"DIE LETZTE GRÄFIN" (mit einer absurden Vergangenheit)Acryl auf Leinwand
60 x 40 cm
Niemand konnte genau sagen, wann sie zur letzten Gräfin geworden war. Titel verschwinden selten mit einem Knall...sie lösen sich langsam auf, zwischen falsch geführten Archiven, widersprüchlichen Erinnerungen und Geschichten, die mit jeder Wiederholung ein wenig anders werden. Die Gräfin selbst schien das nicht weiter zu beschäftigen. Man traf sie weiterhin dort, wo gewöhnliche Tage stattfinden... im Supermarkt zwischen zwei Regalen, beim Metzger an einem Dienstagmorgen wenn es warme Leberkässemmeln gibt, oder auf dem Gehweg, als hätte sie noch immer irgendwohin zu gehen.
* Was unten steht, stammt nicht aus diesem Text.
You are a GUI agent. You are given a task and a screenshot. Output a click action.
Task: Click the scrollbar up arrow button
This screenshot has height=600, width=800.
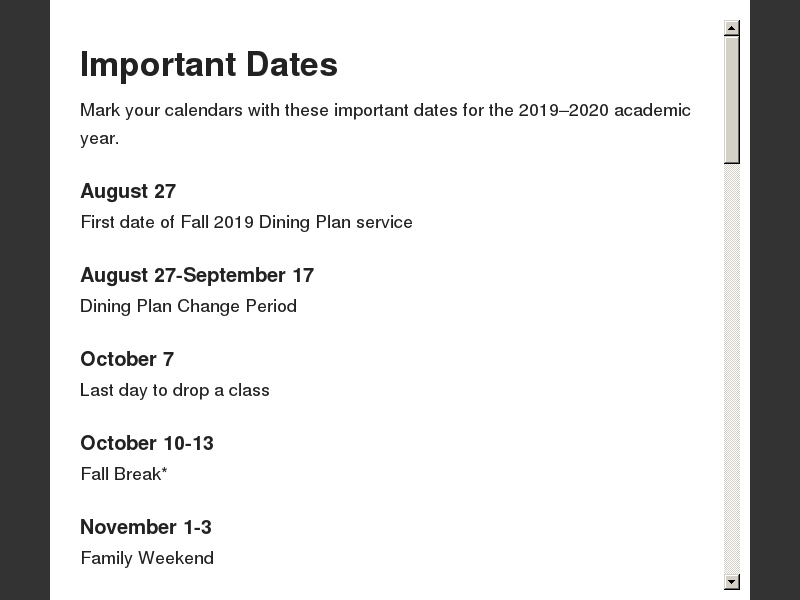(732, 28)
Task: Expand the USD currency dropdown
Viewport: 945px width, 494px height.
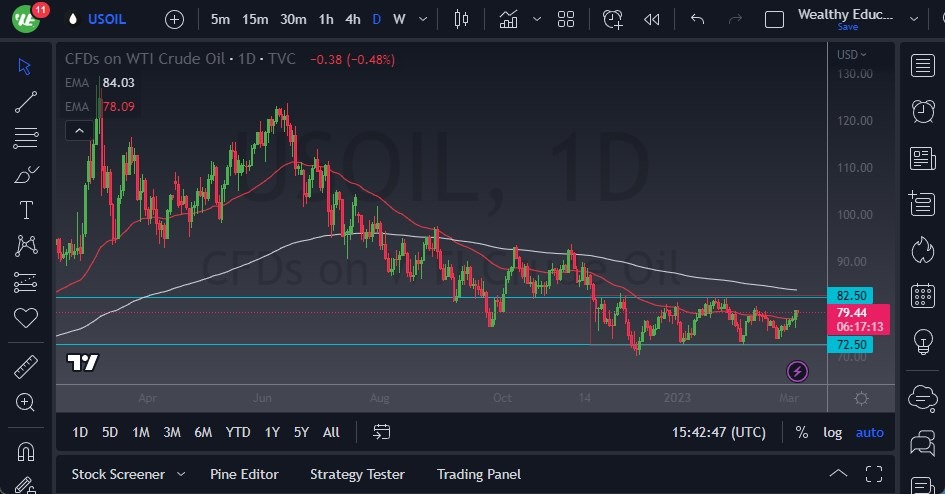Action: [852, 54]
Wer durch ihre Gläser blickt, meint manchmal, einen Blick hinter die Kulissen werfen zu können. Doch statt Augen erscheinen dort nur Fragmente der Welt – Farben, Bewegungen, der Lärm des Alltags. Der Eindruck von Durchsicht ist trügerisch. Die letzte Gräfin bleibt unzugänglich. Vielleicht ist genau das ihre letzte Form von Würde... nicht mehr erklären zu müssen, wer sie einmal gewesen sein könnte.